This file provides guidance to Claude Code (claude.ai/code) when working with code in this repository.
tariff-everywhere is a Harmonized Tariff Schedule (HTS) lookup service built in Python. It downloads tariff classification data from the US International Trade Commission's public API, stores it in SQLite, and exposes it through two interfaces:
- CLI (
hts.py) — terminal-based lookups for developers - MCP Server (
mcp_server.py) — Model Context Protocol tools for AI agents
All development runs in Docker. No Python, pip, or virtualenv required on the host.
Before beginning any work, build the Docker image and verify the environment:
# 1. Build the image
docker build -t hts-local .
# 2. Run the test suite (all tests should pass)
docker run --rm hts-local -m pytest tests/ -v
# 3. Smoke test the CLI
docker run --rm -v "$(pwd)/data:/app/data" hts-local hts.py --helpIf data/hts.db does not exist yet, run the ingest first:
docker run --rm -v "$(pwd)/data:/app/data" hts-local scripts/ingest.pyAfter building, verify the entire system works end-to-end:
# Run all tests
docker run --rm hts-local -m pytest tests/ -v
# Expected: 114 passed, 5 skipped
# Ingest data (if data/hts.db doesn't exist)
docker run --rm -v "$(pwd)/data:/app/data" hts-local scripts/ingest.py
# Expected: Database created with ~134K entries across 99 chapters
# Verify CLI works
docker run --rm -v "$(pwd)/data:/app/data" hts-local hts.py chapters
# Expected: All 99 chapters listed with descriptions and entry counts
# Check refresh (should be fast if data is current)
docker run --rm -v "$(pwd)/data:/app/data" hts-local scripts/refresh.py
# Expected: "Already up to date" or new chapters ingested if data changedNote on ingest idempotency: The ingest script skips duplicate HTS codes. When re-running after data already exists, you'll see Loaded 0 entries but also Skipped 134019 duplicate HTS codes — this is normal and expected. The script won't duplicate data on subsequent runs.
- Source: https://hts.usitc.gov/reststop/ (public government API, no auth required)
- Schema: Three tables in
data/hts.db:chapters— HTS chapters (01-99), with descriptions, content hashes, and freshness timestamps (last_checked_at,last_changed_at)hts_entries— ~134K tariff entries with rates, units, indent level, footnotesdata_freshness— records of each refresh run (timestamp, duration, chapters changed)
- Indexes:
hts_code(exact lookups),description(substring search)
| File | Purpose |
|---|---|
scripts/ingest.py |
Download HTS data from API, iterate chapters 01-99, parse JSON, insert into SQLite |
scripts/refresh.py |
Detect HTS data changes by hashing all 99 chapters in parallel, re-ingest if changed, track per-chapter freshness |
hts.py |
CLI entrypoint (typer) with search, code, chapter, chapters, info commands |
mcp_server.py |
Expose five tools over MCP stdio: search_hts, get_code, list_chapter, get_chapters, get_data_freshness |
tariff_everywhere.py |
Public Python API with connection-managing wrappers for programmatic access |
- Database connections: Each command opens/closes a connection in a try-finally block. No connection pooling needed for CLI/MCP (low concurrency).

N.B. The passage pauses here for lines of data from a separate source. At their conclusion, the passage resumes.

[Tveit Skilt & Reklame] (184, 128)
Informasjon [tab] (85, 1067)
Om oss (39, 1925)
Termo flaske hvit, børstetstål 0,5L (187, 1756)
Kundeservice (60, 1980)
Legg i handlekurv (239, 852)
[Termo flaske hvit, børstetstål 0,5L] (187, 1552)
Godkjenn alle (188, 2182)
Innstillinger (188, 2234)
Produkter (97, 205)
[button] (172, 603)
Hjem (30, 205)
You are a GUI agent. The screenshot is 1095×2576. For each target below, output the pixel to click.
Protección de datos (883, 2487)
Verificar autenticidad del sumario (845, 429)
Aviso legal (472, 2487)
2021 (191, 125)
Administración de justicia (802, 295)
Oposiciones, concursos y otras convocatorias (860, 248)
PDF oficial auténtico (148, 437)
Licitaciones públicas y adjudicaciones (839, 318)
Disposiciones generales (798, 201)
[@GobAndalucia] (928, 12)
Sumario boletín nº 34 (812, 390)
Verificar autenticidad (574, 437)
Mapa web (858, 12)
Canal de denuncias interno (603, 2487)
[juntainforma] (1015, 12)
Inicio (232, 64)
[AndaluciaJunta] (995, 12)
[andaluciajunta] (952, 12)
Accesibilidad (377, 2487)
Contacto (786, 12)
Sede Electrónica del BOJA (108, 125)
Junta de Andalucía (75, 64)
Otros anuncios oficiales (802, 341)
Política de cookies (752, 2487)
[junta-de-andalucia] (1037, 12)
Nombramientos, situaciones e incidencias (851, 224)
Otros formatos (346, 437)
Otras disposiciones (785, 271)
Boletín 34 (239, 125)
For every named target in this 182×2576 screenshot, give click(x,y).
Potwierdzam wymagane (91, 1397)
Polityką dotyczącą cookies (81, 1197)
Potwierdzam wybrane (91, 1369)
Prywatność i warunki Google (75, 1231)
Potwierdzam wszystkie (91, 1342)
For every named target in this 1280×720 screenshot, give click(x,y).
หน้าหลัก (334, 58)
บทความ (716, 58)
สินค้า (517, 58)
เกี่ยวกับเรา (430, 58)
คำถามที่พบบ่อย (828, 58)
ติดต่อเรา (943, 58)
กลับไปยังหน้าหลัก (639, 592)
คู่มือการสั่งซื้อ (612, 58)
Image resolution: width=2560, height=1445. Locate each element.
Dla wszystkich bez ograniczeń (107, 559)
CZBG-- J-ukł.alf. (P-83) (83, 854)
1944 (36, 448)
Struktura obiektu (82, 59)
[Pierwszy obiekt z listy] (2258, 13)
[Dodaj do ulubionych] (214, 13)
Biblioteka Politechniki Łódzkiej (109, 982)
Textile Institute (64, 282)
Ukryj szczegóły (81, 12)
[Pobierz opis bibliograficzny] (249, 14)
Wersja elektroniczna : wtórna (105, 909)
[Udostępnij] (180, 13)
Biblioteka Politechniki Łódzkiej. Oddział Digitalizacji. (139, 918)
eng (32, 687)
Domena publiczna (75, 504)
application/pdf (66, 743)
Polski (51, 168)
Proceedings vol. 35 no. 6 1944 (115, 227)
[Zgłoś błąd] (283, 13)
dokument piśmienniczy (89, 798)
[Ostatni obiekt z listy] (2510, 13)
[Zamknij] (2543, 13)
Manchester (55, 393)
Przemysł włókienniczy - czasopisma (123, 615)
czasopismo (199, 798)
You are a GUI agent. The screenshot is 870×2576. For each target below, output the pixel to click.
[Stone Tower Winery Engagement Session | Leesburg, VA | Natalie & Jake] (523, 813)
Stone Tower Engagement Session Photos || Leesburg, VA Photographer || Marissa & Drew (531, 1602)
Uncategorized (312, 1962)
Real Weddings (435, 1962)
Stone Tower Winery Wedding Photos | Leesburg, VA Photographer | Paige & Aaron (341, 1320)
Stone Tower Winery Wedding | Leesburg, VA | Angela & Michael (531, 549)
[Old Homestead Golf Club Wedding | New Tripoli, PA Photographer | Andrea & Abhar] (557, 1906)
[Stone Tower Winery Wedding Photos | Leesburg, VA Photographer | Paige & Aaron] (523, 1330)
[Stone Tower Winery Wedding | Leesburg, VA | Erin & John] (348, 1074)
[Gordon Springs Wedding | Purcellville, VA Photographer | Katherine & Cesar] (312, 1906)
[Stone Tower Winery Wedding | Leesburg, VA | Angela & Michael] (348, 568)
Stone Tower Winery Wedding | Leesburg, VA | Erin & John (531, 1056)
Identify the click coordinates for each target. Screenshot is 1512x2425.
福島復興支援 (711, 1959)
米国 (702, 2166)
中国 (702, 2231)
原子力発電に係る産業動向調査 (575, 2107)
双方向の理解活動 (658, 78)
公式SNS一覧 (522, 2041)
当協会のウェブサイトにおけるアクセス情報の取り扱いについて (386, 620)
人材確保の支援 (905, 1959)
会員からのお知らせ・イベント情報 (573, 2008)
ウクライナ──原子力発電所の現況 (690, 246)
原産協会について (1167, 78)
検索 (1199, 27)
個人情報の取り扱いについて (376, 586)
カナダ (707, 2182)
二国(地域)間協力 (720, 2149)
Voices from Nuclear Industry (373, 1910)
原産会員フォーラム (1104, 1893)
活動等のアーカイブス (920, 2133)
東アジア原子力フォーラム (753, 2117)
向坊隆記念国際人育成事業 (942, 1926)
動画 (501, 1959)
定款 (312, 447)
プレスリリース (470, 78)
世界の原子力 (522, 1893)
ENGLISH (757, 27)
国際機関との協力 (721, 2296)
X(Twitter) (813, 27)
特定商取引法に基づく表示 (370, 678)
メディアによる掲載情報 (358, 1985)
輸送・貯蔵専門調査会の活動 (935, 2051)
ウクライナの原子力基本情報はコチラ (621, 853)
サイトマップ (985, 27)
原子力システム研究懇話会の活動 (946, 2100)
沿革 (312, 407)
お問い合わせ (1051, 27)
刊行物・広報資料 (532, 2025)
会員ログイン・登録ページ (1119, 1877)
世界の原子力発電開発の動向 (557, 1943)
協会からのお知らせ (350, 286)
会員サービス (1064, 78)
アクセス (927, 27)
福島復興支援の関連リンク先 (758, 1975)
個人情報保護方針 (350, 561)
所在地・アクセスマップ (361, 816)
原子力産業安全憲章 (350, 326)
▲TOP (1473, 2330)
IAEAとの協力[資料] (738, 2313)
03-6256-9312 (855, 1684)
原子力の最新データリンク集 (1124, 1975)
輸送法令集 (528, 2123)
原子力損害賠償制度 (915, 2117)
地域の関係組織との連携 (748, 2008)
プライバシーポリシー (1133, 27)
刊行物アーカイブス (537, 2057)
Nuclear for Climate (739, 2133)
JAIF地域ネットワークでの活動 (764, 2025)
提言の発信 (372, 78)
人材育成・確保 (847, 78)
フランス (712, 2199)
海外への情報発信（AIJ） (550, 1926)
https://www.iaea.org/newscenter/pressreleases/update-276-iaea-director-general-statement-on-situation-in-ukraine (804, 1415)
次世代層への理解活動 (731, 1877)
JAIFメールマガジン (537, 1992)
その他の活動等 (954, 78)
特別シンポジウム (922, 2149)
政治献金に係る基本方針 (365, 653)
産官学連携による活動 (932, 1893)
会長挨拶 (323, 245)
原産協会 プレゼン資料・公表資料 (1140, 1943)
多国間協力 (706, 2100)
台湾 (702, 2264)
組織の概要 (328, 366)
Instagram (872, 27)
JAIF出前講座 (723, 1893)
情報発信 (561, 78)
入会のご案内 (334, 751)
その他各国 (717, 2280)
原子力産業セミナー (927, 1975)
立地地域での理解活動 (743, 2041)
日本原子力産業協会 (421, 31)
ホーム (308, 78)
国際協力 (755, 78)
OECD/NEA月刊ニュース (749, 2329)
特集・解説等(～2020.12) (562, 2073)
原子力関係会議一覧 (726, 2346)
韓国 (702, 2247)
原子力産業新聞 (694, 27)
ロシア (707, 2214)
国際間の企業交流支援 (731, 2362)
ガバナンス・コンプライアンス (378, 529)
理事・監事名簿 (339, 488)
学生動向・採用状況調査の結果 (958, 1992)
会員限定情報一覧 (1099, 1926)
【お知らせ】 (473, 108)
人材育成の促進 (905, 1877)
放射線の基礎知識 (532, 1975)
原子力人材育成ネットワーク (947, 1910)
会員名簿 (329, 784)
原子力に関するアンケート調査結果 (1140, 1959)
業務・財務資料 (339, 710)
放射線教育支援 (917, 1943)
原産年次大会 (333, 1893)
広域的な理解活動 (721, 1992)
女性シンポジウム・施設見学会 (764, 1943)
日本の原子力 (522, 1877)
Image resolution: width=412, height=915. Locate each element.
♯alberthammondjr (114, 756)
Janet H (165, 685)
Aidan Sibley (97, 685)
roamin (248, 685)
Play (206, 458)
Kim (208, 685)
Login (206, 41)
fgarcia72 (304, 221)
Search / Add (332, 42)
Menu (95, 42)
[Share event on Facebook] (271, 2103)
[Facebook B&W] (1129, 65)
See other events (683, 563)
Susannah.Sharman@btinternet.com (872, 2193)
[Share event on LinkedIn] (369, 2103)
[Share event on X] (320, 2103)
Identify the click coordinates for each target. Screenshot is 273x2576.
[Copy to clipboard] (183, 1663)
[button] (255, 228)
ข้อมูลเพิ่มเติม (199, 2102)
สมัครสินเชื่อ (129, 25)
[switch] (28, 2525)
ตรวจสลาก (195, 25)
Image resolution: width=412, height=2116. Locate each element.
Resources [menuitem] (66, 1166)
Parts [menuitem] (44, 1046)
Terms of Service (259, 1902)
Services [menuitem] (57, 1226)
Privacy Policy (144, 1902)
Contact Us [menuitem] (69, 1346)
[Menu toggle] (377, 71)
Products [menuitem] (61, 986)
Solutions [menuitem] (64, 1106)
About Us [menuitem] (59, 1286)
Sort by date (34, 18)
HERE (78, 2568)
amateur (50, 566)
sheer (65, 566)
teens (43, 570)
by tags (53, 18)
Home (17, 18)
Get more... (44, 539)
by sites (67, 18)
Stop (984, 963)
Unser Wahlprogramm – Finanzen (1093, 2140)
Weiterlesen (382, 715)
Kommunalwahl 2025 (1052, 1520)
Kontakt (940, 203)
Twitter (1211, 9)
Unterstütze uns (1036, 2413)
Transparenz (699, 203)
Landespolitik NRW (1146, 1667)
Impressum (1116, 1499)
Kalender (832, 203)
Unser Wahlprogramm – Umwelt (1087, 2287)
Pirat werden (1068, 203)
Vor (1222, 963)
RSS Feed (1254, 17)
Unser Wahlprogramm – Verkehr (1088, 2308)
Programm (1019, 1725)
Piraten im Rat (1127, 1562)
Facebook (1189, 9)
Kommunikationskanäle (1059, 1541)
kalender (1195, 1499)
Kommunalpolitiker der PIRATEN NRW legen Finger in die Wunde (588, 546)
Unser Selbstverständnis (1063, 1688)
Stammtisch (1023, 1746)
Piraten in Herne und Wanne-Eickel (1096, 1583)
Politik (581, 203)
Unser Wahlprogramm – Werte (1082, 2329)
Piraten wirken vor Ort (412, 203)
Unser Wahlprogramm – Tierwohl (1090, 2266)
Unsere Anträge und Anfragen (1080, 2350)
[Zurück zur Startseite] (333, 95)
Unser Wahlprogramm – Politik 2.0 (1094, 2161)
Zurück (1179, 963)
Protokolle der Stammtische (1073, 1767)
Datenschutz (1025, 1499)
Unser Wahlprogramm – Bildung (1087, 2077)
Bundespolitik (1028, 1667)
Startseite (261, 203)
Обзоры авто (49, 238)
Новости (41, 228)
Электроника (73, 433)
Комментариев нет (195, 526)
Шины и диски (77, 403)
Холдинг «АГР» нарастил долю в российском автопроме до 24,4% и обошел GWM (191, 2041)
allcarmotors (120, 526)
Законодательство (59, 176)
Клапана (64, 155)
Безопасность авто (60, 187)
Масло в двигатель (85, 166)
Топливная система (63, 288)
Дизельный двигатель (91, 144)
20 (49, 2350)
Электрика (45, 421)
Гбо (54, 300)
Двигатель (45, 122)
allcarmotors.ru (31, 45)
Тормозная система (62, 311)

- Formatting: Two helper functions in
hts.py(format_entry_as_dict,format_entry_for_table) standardize output across CLI table views and JSON responses. - JSON output: CLI uses
print()(not Richconsole.print()) for all JSON output to avoid ANSI control character injection. Rich is only used for table display. - MCP tools: Return JSON strings (not objects), matching MCP SDK conventions. Tool docstrings are exposed as help text to Claude.
- Revision detection:
scripts/refresh.pyhashes all 99 chapters in parallel (ThreadPoolExecutor) and compares against stored hashes in thechapterstable. Since/reststop/releasesreturns 404, this content-hash approach is the alternative. Per-chapterlast_checked_atandlast_changed_attimestamps distinguish "we looked" from "it was different." - Docker entrypoint is
python: The Dockerfile usesENTRYPOINT ["python"], so all arguments passed todocker run ... hts-local <args>become arguments topython. Script paths (e.g.,scripts/ingest.py) work directly, but installed CLI tools likedatasettemust be invoked with-m(e.g.,-m datasette). This also means tools that shell out to external binaries (likedatasette publish flyneedingflyctl) won't work inside the container.
docker build -t hts-local .Ingest data (if data/hts.db doesn't exist):
docker run --rm -v "$(pwd)/data:/app/data" hts-local scripts/ingest.pyCLI usage (after ingest):
docker run --rm -v "$(pwd)/data:/app/data" hts-local hts.py search "copper wire"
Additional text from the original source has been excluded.